§ Information provided:
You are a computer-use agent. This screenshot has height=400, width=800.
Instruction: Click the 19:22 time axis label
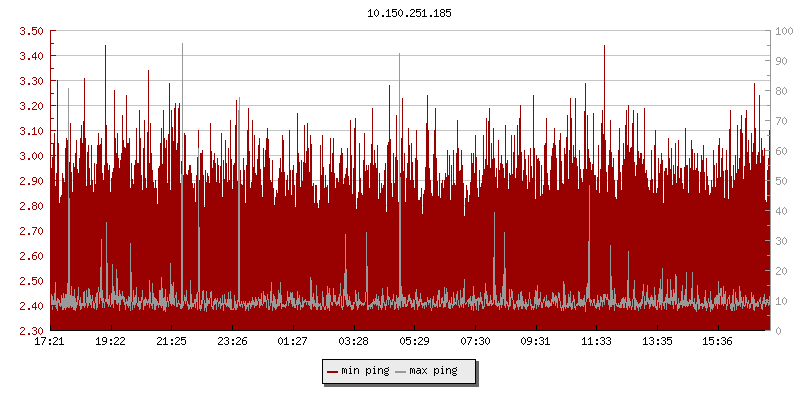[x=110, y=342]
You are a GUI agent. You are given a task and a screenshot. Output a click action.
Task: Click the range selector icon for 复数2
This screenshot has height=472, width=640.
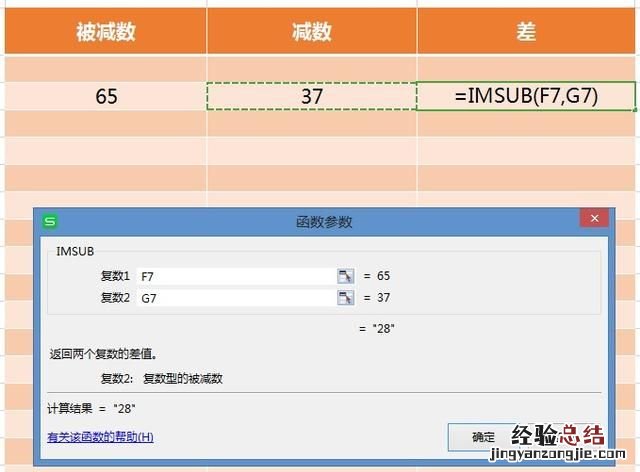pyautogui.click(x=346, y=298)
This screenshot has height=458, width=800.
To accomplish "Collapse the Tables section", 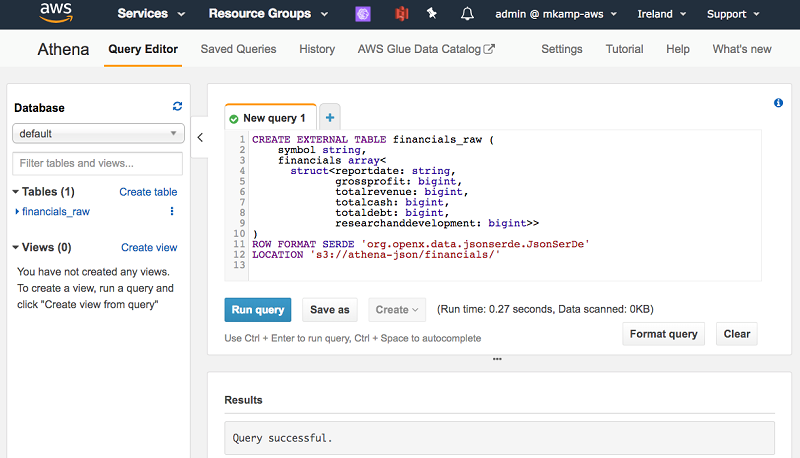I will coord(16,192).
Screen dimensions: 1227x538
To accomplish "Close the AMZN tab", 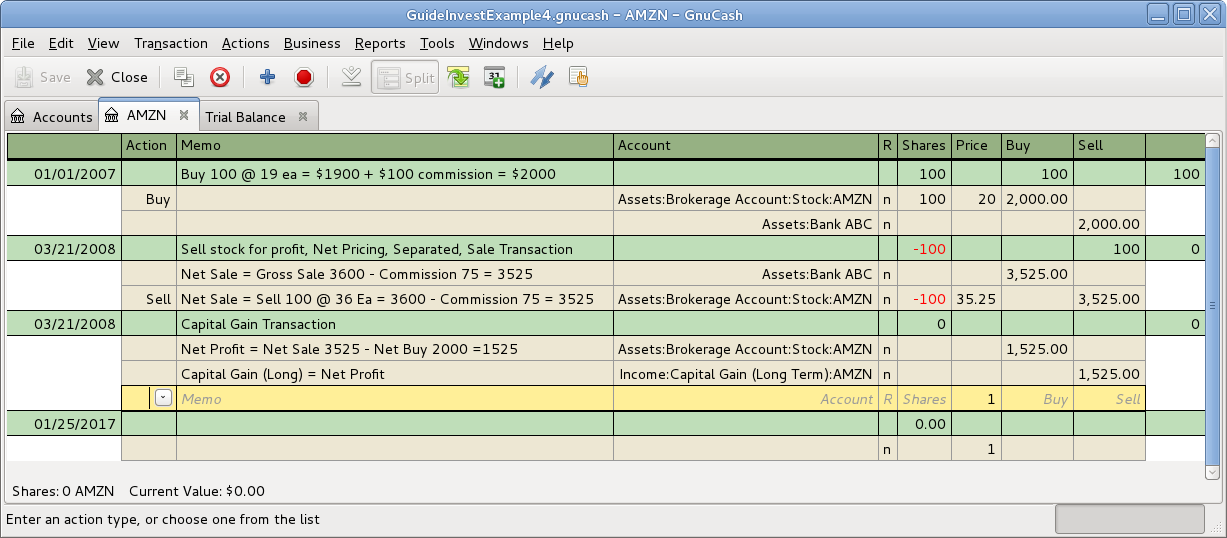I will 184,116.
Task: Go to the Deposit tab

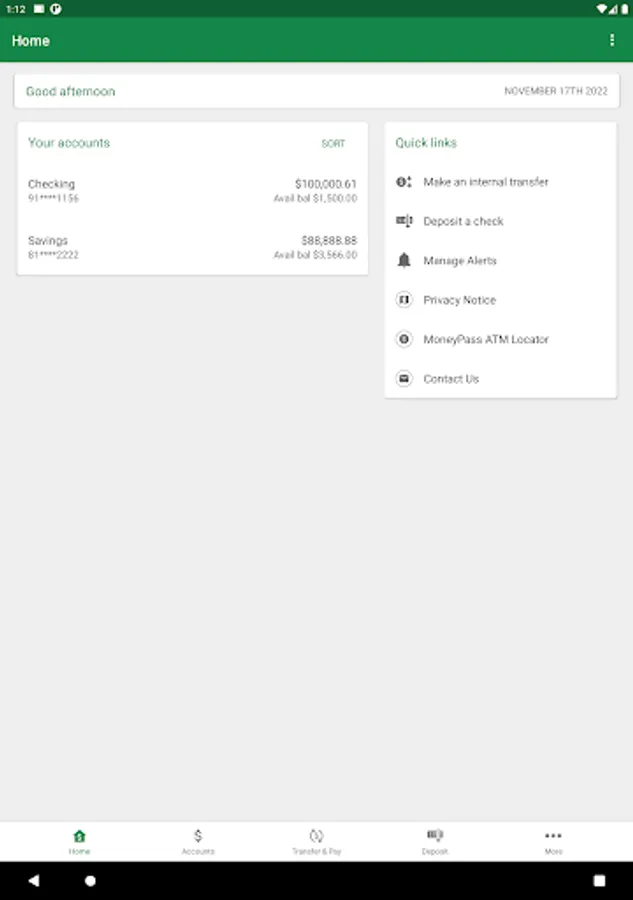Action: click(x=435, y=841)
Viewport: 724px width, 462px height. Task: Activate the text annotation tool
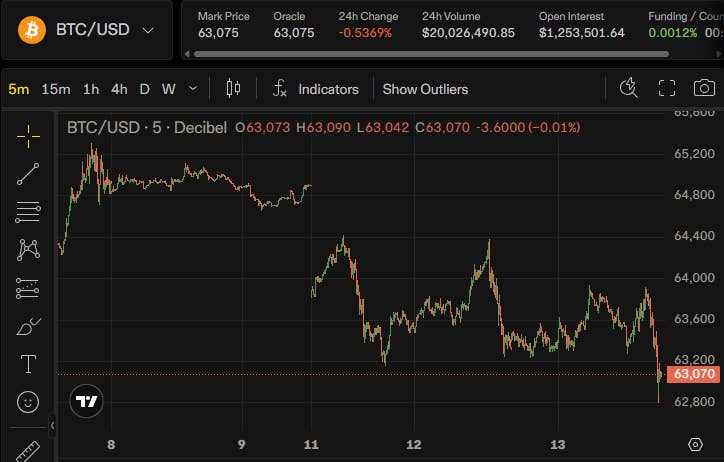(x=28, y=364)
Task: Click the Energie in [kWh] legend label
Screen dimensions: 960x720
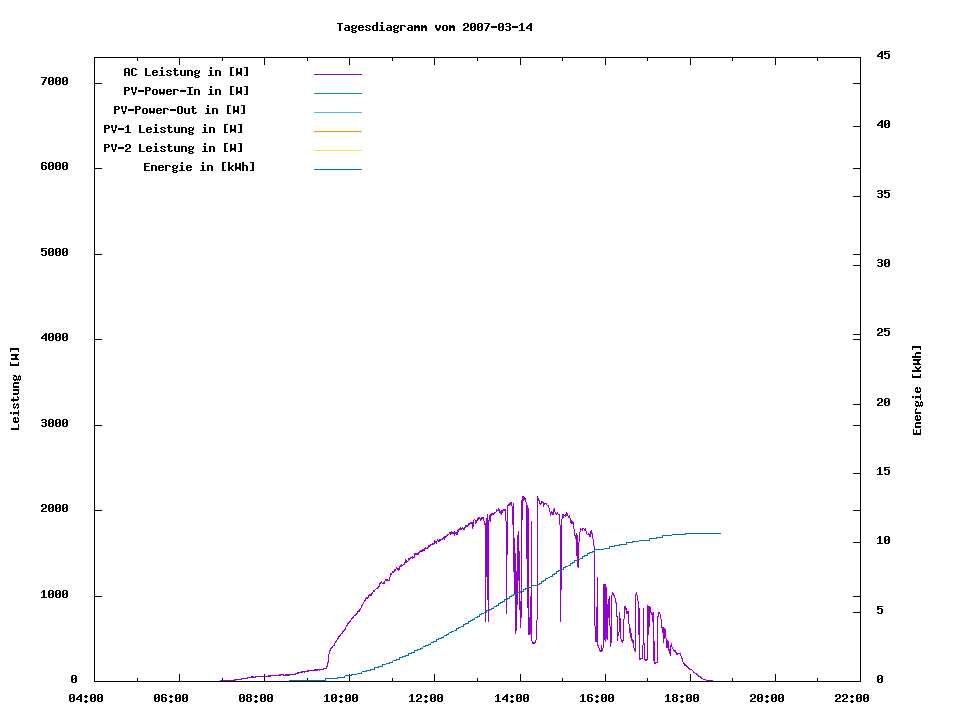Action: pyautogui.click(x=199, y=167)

---

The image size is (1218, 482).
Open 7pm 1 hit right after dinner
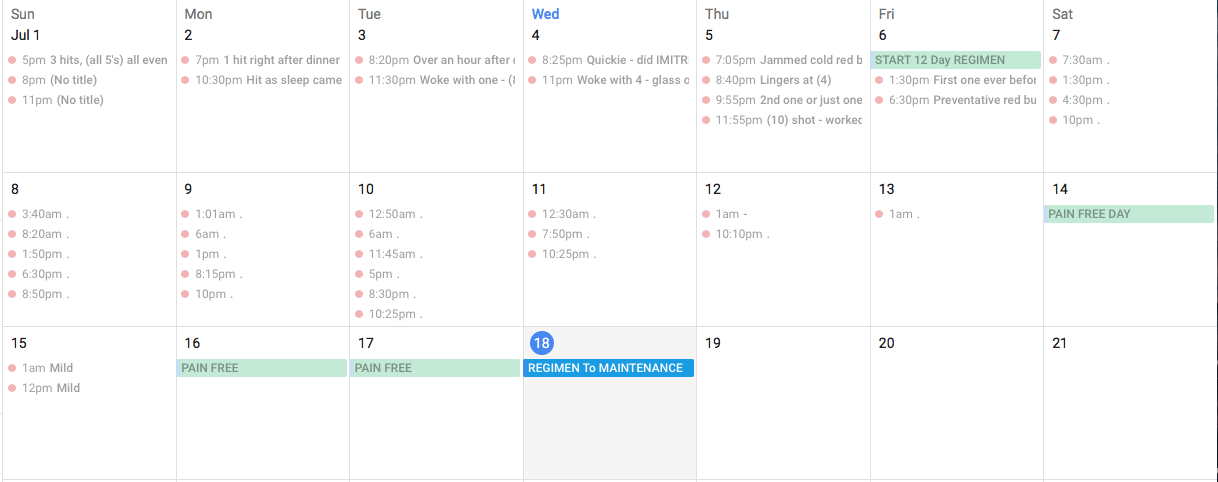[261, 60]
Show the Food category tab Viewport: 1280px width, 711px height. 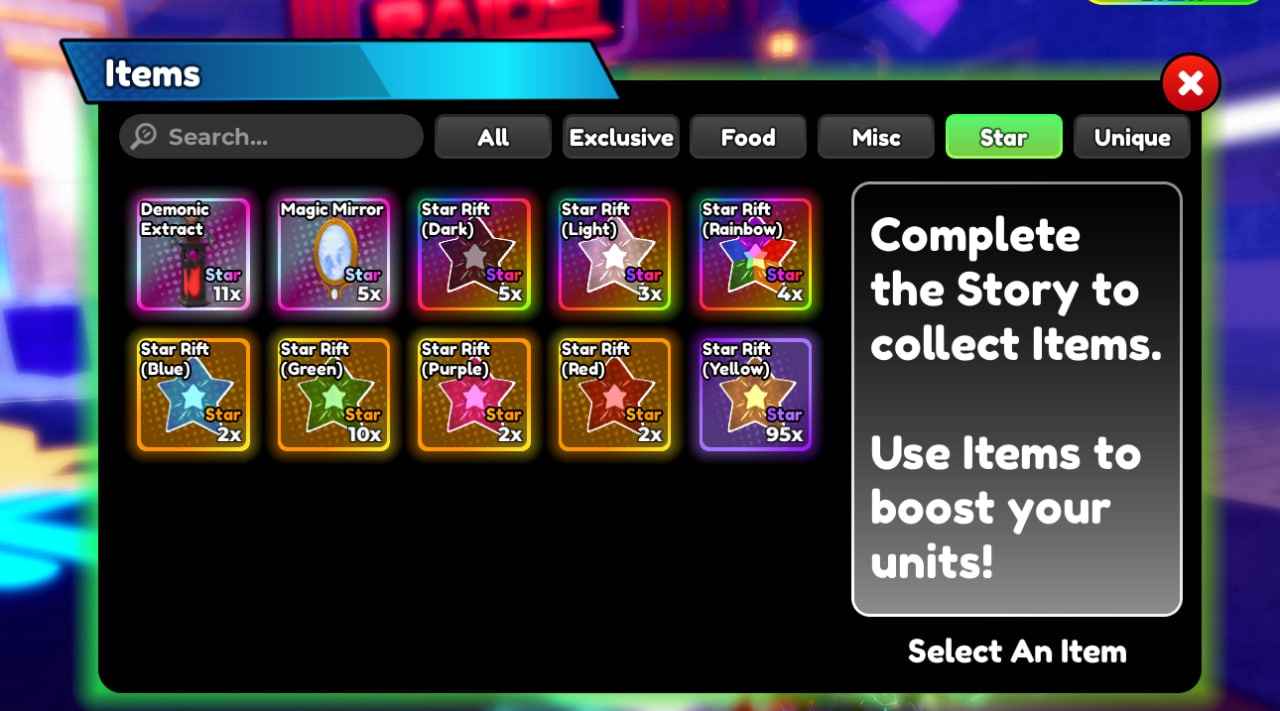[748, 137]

---

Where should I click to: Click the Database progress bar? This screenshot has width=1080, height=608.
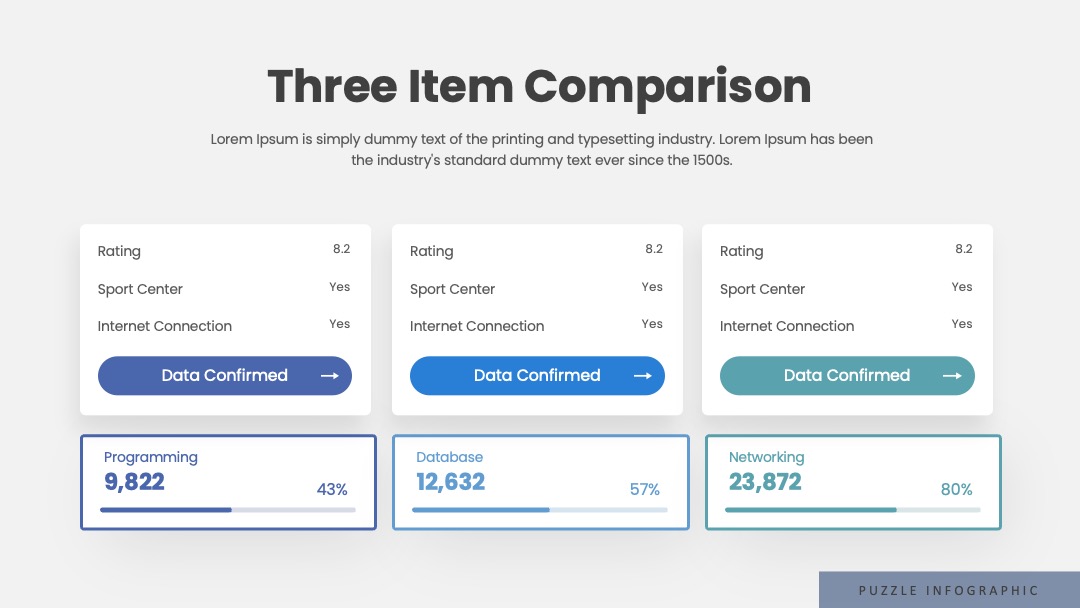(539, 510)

§ What the exercise asks:
Copy the rows between the line holding "Viewport: 724px width, 462px" and the line holding "Action: pyautogui.click(x=199, y=167)", inclusive, and leave the pictures out of your copy.

§ Task output:
Viewport: 724px width, 462px height. Task: Activate the text annotation tool
(x=28, y=364)
Task: Click the Energie in [kWh] legend label
Screen dimensions: 960x720
Action: pyautogui.click(x=199, y=167)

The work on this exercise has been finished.